**ASSIGNMENT**
Take every line of the material and reproduce it exactly.

-- EXERCISE MATERIALS follows --

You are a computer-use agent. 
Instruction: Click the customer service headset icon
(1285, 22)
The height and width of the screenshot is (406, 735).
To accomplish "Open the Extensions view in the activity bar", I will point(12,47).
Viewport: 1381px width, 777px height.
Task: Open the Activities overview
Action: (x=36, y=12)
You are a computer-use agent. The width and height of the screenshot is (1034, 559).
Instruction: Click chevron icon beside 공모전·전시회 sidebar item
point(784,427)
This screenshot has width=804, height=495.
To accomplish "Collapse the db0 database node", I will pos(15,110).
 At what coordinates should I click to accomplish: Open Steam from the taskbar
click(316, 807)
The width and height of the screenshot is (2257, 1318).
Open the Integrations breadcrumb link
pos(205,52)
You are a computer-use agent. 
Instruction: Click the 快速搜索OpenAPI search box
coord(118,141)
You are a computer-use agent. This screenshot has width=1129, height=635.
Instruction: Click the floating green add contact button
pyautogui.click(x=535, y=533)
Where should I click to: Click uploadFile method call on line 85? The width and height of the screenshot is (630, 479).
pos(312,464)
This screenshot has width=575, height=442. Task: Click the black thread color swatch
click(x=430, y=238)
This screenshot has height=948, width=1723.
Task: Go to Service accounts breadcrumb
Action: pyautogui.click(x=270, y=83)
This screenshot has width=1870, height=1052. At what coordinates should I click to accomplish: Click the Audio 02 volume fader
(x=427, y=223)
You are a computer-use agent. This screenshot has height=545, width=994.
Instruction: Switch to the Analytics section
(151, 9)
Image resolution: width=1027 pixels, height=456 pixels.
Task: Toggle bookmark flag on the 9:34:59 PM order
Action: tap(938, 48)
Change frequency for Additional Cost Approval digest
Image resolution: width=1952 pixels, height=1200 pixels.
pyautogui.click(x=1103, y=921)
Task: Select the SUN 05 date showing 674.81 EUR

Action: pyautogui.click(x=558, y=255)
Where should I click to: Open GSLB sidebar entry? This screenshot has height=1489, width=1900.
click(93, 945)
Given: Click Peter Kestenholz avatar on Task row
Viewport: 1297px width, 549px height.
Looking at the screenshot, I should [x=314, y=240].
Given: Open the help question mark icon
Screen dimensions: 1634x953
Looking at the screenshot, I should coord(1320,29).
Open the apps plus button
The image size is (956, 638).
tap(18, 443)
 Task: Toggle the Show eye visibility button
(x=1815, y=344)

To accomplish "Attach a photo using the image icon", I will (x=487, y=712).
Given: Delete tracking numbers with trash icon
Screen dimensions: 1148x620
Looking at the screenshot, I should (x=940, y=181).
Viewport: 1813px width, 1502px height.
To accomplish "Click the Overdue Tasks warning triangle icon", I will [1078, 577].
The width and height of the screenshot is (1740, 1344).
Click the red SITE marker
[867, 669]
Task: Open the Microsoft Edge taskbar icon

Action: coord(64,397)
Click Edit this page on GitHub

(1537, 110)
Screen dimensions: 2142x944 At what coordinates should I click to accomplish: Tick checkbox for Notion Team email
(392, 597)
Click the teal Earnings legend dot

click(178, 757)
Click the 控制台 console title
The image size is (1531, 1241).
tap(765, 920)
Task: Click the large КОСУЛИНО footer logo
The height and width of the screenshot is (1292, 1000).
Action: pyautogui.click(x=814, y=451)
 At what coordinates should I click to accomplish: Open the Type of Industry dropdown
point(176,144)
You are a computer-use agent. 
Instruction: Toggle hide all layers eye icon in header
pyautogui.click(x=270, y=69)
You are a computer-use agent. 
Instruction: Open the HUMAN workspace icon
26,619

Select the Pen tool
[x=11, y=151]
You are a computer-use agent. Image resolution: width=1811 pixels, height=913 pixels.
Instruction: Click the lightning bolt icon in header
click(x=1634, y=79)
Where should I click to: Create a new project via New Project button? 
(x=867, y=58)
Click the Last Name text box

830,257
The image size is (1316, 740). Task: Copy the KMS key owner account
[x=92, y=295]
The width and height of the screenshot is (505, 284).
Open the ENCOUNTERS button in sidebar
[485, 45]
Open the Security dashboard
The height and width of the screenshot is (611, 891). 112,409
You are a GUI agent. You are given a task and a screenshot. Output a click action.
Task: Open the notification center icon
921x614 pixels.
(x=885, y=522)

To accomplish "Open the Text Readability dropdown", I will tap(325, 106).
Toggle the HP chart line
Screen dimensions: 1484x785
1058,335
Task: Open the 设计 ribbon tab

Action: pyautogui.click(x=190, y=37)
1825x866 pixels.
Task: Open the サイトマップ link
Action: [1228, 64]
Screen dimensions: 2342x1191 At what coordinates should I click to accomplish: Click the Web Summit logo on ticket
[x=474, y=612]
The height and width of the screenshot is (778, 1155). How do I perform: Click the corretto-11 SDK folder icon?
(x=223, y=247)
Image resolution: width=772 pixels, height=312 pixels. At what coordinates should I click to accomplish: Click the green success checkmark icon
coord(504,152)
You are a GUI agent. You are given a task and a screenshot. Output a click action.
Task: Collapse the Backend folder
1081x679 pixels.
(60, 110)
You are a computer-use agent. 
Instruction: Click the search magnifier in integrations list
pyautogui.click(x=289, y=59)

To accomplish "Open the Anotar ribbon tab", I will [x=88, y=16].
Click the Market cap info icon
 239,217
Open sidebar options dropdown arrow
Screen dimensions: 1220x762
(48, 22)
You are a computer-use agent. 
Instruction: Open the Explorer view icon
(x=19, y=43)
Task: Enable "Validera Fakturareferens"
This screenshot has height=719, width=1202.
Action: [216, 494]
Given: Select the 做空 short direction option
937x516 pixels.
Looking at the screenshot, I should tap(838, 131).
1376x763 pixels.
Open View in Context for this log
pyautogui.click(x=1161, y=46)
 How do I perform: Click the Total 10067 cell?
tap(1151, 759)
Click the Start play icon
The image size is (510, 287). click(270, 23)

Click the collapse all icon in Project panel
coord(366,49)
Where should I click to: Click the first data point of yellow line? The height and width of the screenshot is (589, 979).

-- EXERCISE MATERIALS concluded --

**SOLUTION**
You are a computer-use agent. 
Instruction: Click the customer service headset icon
(1285, 22)
The height and width of the screenshot is (406, 735).
To accomplish "Open the Extensions view in the activity bar", I will point(12,47).
Viewport: 1381px width, 777px height.
Task: Open the Activities overview
Action: (x=36, y=12)
You are a computer-use agent. The width and height of the screenshot is (1034, 559).
Instruction: Click chevron icon beside 공모전·전시회 sidebar item
point(784,427)
This screenshot has width=804, height=495.
To accomplish "Collapse the db0 database node", I will pos(15,110).
 At what coordinates should I click to accomplish: Open Steam from the taskbar
click(316, 807)
The width and height of the screenshot is (2257, 1318).
Open the Integrations breadcrumb link
pos(205,52)
You are a computer-use agent. 
Instruction: Click the 快速搜索OpenAPI search box
coord(118,141)
You are a computer-use agent. This screenshot has width=1129, height=635.
Instruction: Click the floating green add contact button
pyautogui.click(x=535, y=533)
Where should I click to: Click uploadFile method call on line 85? The width and height of the screenshot is (630, 479).
pos(312,464)
This screenshot has width=575, height=442. Task: Click the black thread color swatch
click(x=430, y=238)
This screenshot has height=948, width=1723.
Task: Go to Service accounts breadcrumb
Action: pyautogui.click(x=270, y=83)
This screenshot has width=1870, height=1052. At what coordinates should I click to accomplish: Click the Audio 02 volume fader
(x=427, y=223)
You are a computer-use agent. This screenshot has height=545, width=994.
Instruction: Switch to the Analytics section
(151, 9)
Image resolution: width=1027 pixels, height=456 pixels.
Task: Toggle bookmark flag on the 9:34:59 PM order
Action: tap(938, 48)
Change frequency for Additional Cost Approval digest
Image resolution: width=1952 pixels, height=1200 pixels.
pyautogui.click(x=1103, y=921)
Task: Select the SUN 05 date showing 674.81 EUR

Action: pyautogui.click(x=558, y=255)
Where should I click to: Open GSLB sidebar entry? This screenshot has height=1489, width=1900.
click(93, 945)
Given: Click Peter Kestenholz avatar on Task row
Viewport: 1297px width, 549px height.
Looking at the screenshot, I should [x=314, y=240].
Given: Open the help question mark icon
Screen dimensions: 1634x953
Looking at the screenshot, I should coord(1320,29).
Open the apps plus button
The image size is (956, 638).
tap(18, 443)
 Task: Toggle the Show eye visibility button
(x=1815, y=344)

To accomplish "Attach a photo using the image icon", I will (x=487, y=712).
Given: Delete tracking numbers with trash icon
Screen dimensions: 1148x620
Looking at the screenshot, I should (x=940, y=181).
Viewport: 1813px width, 1502px height.
To accomplish "Click the Overdue Tasks warning triangle icon", I will [1078, 577].
The width and height of the screenshot is (1740, 1344).
Click the red SITE marker
[867, 669]
Task: Open the Microsoft Edge taskbar icon

Action: coord(64,397)
Click Edit this page on GitHub

(1537, 110)
Screen dimensions: 2142x944 At what coordinates should I click to accomplish: Tick checkbox for Notion Team email
(392, 597)
Click the teal Earnings legend dot

click(178, 757)
Click the 控制台 console title
The image size is (1531, 1241).
tap(765, 920)
Task: Click the large КОСУЛИНО footer logo
The height and width of the screenshot is (1292, 1000).
Action: pyautogui.click(x=814, y=451)
 At what coordinates should I click to accomplish: Open the Type of Industry dropdown
point(176,144)
You are a computer-use agent. 
Instruction: Toggle hide all layers eye icon in header
pyautogui.click(x=270, y=69)
You are a computer-use agent. 
Instruction: Open the HUMAN workspace icon
26,619

Select the Pen tool
[x=11, y=151]
You are a computer-use agent. Image resolution: width=1811 pixels, height=913 pixels.
Instruction: Click the lightning bolt icon in header
click(x=1634, y=79)
Where should I click to: Create a new project via New Project button? 
(x=867, y=58)
Click the Last Name text box

830,257
The image size is (1316, 740). Task: Copy the KMS key owner account
[x=92, y=295]
The width and height of the screenshot is (505, 284).
Open the ENCOUNTERS button in sidebar
[485, 45]
Open the Security dashboard
The height and width of the screenshot is (611, 891). 112,409
You are a GUI agent. You are given a task and a screenshot. Output a click action.
Task: Open the notification center icon
921x614 pixels.
(x=885, y=522)

To accomplish "Open the Text Readability dropdown", I will tap(325, 106).
Toggle the HP chart line
Screen dimensions: 1484x785
1058,335
Task: Open the 设计 ribbon tab

Action: pyautogui.click(x=190, y=37)
1825x866 pixels.
Task: Open the サイトマップ link
Action: [1228, 64]
Screen dimensions: 2342x1191 At what coordinates should I click to accomplish: Click the Web Summit logo on ticket
[x=474, y=612]
The height and width of the screenshot is (778, 1155). How do I perform: Click the corretto-11 SDK folder icon?
(x=223, y=247)
Image resolution: width=772 pixels, height=312 pixels. At what coordinates should I click to accomplish: Click the green success checkmark icon
coord(504,152)
You are a GUI agent. You are given a task and a screenshot. Output a click action.
Task: Collapse the Backend folder
1081x679 pixels.
(60, 110)
You are a computer-use agent. 
Instruction: Click the search magnifier in integrations list
pyautogui.click(x=289, y=59)

To accomplish "Open the Anotar ribbon tab", I will [x=88, y=16].
Click the Market cap info icon
 239,217
Open sidebar options dropdown arrow
Screen dimensions: 1220x762
(48, 22)
You are a computer-use agent. 
Instruction: Open the Explorer view icon
(x=19, y=43)
Task: Enable "Validera Fakturareferens"
This screenshot has height=719, width=1202.
Action: [216, 494]
Given: Select the 做空 short direction option
937x516 pixels.
Looking at the screenshot, I should tap(838, 131).
1376x763 pixels.
Open View in Context for this log
pyautogui.click(x=1161, y=46)
 How do I perform: Click the Total 10067 cell?
tap(1151, 759)
Click the Start play icon
The image size is (510, 287). click(270, 23)

Click the collapse all icon in Project panel
coord(366,49)
Where should I click to: Click the first data point of yellow line? The height and width of the screenshot is (589, 979).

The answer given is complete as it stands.